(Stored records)
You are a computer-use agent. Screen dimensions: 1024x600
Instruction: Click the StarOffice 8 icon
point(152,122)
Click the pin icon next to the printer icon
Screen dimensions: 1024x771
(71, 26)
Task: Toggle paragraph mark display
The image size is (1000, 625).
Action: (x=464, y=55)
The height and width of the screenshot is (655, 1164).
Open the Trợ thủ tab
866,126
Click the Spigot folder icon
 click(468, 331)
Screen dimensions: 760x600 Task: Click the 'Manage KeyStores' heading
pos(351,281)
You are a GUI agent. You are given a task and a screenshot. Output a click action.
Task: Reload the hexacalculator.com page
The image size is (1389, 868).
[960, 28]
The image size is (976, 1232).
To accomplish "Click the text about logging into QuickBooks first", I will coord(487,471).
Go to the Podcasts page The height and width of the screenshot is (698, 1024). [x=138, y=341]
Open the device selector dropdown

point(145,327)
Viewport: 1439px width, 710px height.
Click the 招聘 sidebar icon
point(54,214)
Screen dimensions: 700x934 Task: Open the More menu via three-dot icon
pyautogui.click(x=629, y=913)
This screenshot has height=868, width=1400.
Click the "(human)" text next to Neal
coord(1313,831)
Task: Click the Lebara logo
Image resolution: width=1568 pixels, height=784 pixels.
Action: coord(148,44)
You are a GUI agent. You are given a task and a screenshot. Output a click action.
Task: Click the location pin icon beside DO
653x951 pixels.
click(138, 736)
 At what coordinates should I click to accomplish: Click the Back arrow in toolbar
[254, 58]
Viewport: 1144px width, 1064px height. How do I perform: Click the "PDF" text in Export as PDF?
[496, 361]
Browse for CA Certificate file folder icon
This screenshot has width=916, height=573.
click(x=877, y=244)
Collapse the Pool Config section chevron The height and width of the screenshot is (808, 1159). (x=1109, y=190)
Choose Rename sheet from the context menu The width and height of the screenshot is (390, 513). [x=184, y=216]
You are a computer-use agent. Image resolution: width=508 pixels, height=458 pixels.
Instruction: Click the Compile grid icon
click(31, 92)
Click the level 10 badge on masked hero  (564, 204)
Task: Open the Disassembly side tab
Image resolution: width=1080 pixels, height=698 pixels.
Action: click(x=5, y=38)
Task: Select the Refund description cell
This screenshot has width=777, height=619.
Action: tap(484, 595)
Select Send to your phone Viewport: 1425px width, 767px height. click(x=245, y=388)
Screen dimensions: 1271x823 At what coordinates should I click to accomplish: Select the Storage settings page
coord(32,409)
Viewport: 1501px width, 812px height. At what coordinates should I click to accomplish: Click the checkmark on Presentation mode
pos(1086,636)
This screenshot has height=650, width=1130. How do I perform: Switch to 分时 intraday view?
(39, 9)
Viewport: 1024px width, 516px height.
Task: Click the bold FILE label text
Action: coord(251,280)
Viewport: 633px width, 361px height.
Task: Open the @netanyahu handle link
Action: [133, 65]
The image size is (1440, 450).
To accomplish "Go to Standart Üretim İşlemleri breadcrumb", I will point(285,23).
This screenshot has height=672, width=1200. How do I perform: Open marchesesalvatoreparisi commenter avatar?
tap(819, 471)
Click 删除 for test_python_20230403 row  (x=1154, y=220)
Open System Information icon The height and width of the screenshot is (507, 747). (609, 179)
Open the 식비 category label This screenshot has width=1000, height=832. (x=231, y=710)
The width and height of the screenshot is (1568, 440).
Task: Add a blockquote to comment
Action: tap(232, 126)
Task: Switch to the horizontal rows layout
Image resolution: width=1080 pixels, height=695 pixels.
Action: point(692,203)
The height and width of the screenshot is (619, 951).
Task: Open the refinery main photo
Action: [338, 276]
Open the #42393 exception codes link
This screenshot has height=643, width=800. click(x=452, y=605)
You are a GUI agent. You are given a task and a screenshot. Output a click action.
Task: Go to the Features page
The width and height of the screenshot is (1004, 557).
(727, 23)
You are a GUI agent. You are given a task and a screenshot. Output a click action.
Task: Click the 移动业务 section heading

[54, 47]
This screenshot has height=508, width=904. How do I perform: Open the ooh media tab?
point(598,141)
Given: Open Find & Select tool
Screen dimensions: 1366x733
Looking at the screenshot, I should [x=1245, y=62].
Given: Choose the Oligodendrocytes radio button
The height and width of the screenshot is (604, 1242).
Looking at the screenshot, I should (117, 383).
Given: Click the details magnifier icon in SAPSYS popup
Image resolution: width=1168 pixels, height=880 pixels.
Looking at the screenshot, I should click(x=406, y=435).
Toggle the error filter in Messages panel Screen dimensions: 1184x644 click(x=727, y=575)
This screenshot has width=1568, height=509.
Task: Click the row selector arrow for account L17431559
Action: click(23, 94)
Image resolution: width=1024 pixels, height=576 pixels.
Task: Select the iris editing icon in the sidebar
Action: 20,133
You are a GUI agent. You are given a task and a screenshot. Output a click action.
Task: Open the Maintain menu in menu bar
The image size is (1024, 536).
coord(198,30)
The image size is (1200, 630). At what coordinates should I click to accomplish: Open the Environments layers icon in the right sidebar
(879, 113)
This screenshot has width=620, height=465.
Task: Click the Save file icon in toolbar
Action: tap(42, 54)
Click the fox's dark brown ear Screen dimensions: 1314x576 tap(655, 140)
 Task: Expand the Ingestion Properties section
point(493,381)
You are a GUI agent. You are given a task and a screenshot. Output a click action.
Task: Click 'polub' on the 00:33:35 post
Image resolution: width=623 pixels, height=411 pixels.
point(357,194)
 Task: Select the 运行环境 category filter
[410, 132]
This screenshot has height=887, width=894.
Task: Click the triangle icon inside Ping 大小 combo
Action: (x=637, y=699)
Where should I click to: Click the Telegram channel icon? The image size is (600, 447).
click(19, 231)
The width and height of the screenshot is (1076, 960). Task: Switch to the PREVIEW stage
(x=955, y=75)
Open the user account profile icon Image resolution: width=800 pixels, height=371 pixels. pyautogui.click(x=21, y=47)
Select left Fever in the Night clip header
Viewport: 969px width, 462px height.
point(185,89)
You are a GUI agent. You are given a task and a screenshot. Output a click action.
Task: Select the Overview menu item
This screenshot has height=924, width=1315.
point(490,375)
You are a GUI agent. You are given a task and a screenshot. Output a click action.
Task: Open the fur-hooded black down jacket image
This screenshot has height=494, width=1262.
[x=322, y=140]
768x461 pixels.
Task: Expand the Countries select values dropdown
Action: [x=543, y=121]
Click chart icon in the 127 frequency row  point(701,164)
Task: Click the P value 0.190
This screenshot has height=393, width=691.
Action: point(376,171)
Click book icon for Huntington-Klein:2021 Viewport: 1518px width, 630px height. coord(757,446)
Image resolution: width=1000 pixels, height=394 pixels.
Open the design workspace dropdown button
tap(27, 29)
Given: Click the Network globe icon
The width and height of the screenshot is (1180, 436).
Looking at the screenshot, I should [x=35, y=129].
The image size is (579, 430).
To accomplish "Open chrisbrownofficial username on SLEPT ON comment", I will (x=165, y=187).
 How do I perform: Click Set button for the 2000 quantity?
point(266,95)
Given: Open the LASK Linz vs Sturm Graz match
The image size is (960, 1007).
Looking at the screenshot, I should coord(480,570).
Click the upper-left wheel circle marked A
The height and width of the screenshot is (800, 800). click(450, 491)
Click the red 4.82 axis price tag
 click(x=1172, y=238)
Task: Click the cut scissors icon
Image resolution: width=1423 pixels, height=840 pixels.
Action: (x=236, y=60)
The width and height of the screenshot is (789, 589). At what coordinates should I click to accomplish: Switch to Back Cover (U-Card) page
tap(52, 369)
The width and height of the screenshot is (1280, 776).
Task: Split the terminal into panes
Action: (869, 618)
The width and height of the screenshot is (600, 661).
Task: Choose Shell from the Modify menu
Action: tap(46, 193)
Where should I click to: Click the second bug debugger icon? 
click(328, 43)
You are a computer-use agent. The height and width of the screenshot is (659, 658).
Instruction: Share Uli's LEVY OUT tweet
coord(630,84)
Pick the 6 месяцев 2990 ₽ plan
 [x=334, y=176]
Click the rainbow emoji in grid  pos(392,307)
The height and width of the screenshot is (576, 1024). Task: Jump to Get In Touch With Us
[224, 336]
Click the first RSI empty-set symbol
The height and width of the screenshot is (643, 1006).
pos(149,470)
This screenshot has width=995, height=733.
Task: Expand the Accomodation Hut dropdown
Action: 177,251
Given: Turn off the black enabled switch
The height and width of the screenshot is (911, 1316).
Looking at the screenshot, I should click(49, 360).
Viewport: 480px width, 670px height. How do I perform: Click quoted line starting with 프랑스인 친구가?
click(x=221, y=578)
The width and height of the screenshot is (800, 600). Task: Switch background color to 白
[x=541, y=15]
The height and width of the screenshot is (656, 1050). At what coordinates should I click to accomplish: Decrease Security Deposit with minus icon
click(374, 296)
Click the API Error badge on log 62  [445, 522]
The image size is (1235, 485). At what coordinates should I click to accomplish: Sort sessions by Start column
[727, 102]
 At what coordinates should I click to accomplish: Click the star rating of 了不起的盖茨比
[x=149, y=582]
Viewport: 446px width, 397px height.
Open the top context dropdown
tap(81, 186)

Task to carry out =
Find every line in the records that contains the word "badge"; copy those lines.

Finished task =
Click the level 10 badge on masked hero  (564, 204)
Click the API Error badge on log 62  [445, 522]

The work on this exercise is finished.